When an institution considers outsourcing its campus bookstore, it’s critical to add up all the related costs and gain a firm understanding of how sales commissions will be calculated in order to accurately compare contract-management proposals and benefits.
In tallying payments to the college or university, corporate lease contracts typically exclude certain merchandise from the basis:
- Rentals of textbooks and other items
- Digital course materials
- Technology products
- Commissions from vendor programs (such as for graduation merchandise)
- Any items sold at a margin below a certain percentage
- Discounted sales
All of the revenue from those items goes to the contractor and none to the institution.
What’s Your Campus Store Worth?
The value of an independent campus bookstore is measured by more than just the net income number on the bottom line. Your store, as an integral part of the institution, supports the campus in other ways.Use indiCo’s Store Contribution Calculator to quickly estimate the full value of your store and compare it to what a typical lease contract might return for the same store.
Also keep in mind the other benefits your bookstore currently provides to the campus. These functions generate no revenue and some even add to the store’s expenses, but must be factored into the equation as they aren’t covered under standard contracts with corporate lease operators for campus bookstore managed services.
For instance, does your store help student organizations with donations for fundraisers or give discounts on supplies to campus departments? Does the store manage services such as ID cards or parking passes? Is the store picking up the entire mortgage for its building even though other campus entities share it? Think about what happens to these functions if the college store is corporately leased.
There are other direct and indirect costs associated with outsourcing that should be accounted for as well. Here are some of the typical financial and service costs:
Write-down of bookstore inventory
Any course-materials inventory that’s been adopted for the next term usually will be purchased by the corporate lease operator at cost. Materials in stock that haven’t been adopted are up for negotiation; however, the norm is for the value to be calculated at the current “national” rate (what wholesalers pay at buyback), which is below cost.
Institutions should include lost margin on products sold to the corporate lease operator at cost or less before transitioning inventory.
The corporate lease operator usually will not buy all items currently in the bookstore. It’s common for the company to ask the school to put most merchandise on sale at deep discounts to clear it out before the contractor takes over operations.
If the store has credit memos with vendors, those should be included in negotiations to determine how much the corporate lease firm will pay for them. Any loss should be booked for the final balance sheet. Bear in mind that a number of lease companies have wholesale used-book and e-commerce units that could use those credit memos, even if the store can’t.

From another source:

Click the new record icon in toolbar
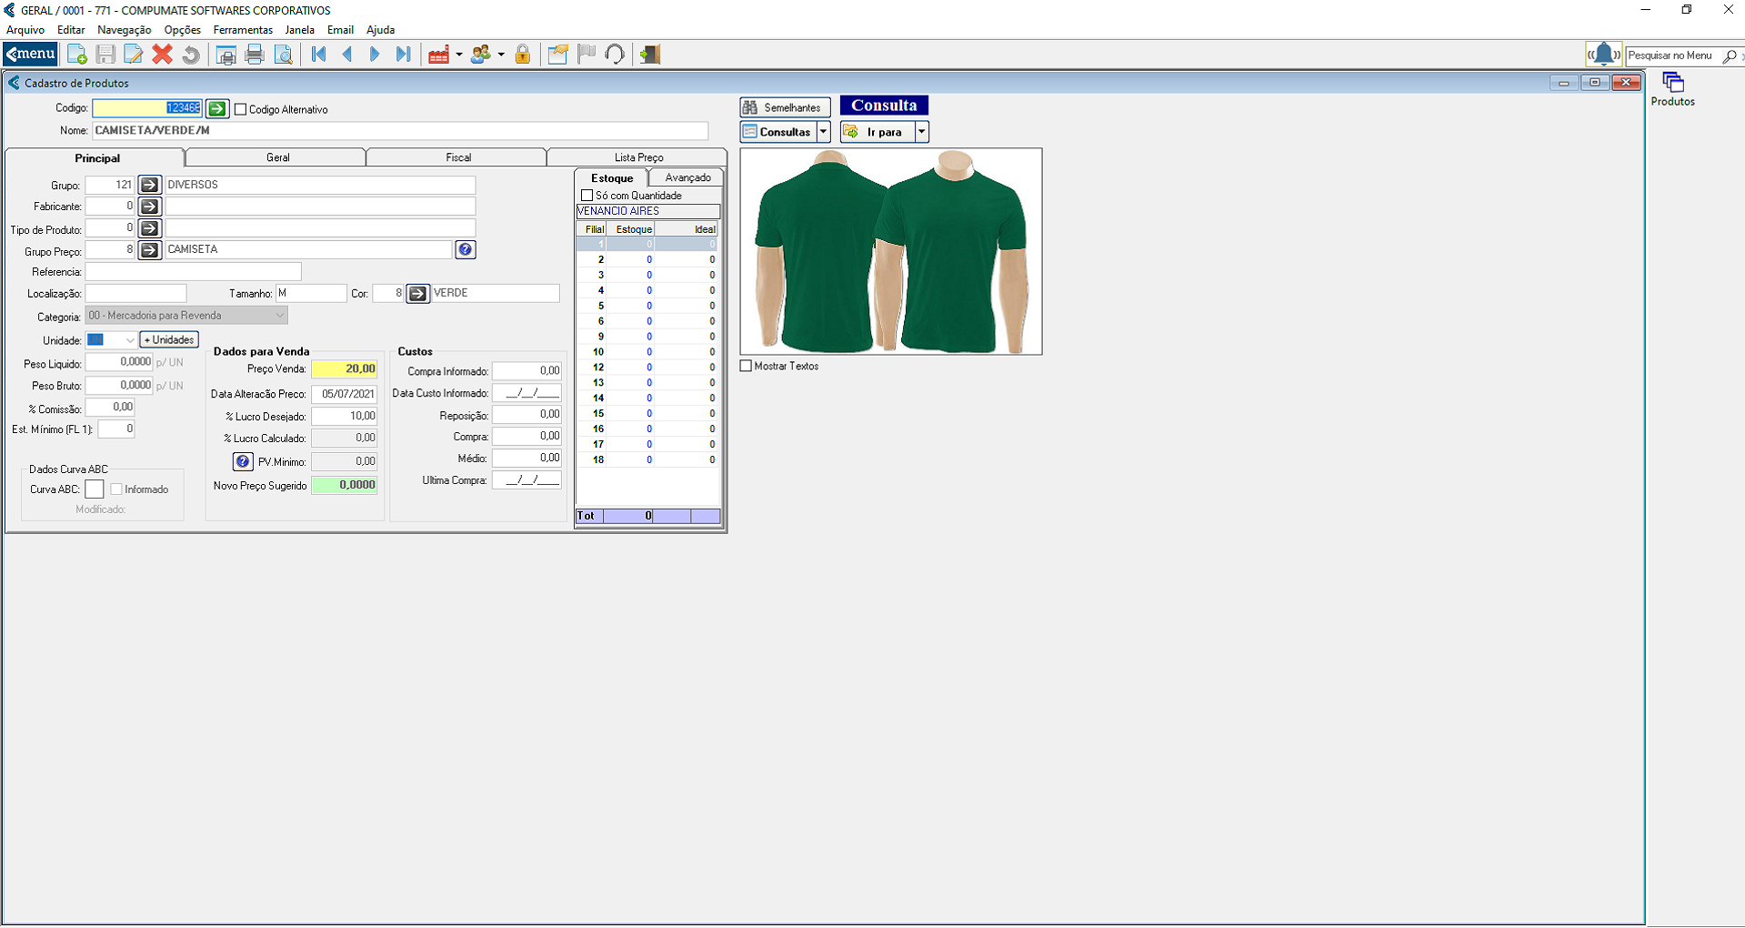Screen dimensions: 1745x928 [x=77, y=55]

Payouts for vacation, sick leave, and personal time
Under most corporate lease contracts, the store’s staff no longer remains employed by the institution. As a cost of transition, the school should plan to pay any remaining balances on time off and include these sums on the closing financial statement.
Buyouts for remaining vendor contracts
The store or institution may have contracts in force for point-of-sale (POS) systems, inventory control, shipping, and more. Depending on the terms, it may be necessary to buy out the contract before the transition.

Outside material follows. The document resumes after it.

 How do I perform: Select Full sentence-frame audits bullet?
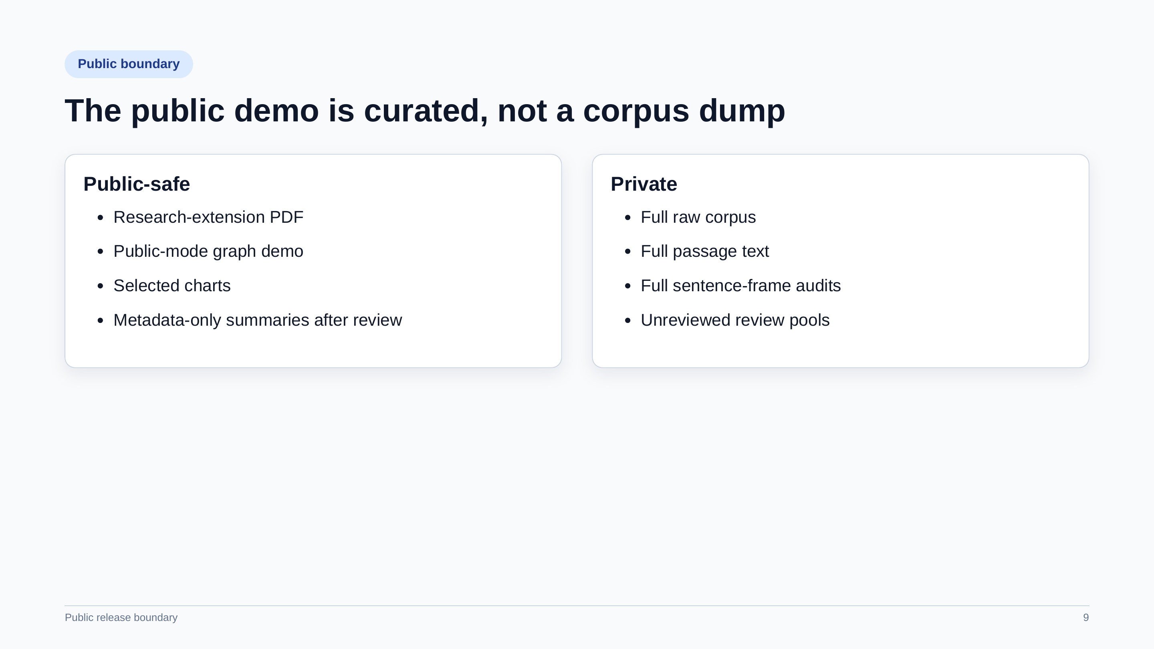[741, 286]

Vendor contracts may include hardware as well as software and maintenance agreements. If hardware is included, the corporate lessor will not want to acquire it, so it will be up to the school to dispose of it and write down any loss.
Costs of systems to interface with corporate lease contractor systems
The corporate lease company will install its own POS and inventory systems, but these must interface with the institution’s learning management system and student information system to enable data exchanges for student charge accounts, authorized program charges, purchased access to e-textbooks and other course content, and more.
The institution should have its own information technology staff or hired programmers work with the lease company to set up, test, and maintain the interface.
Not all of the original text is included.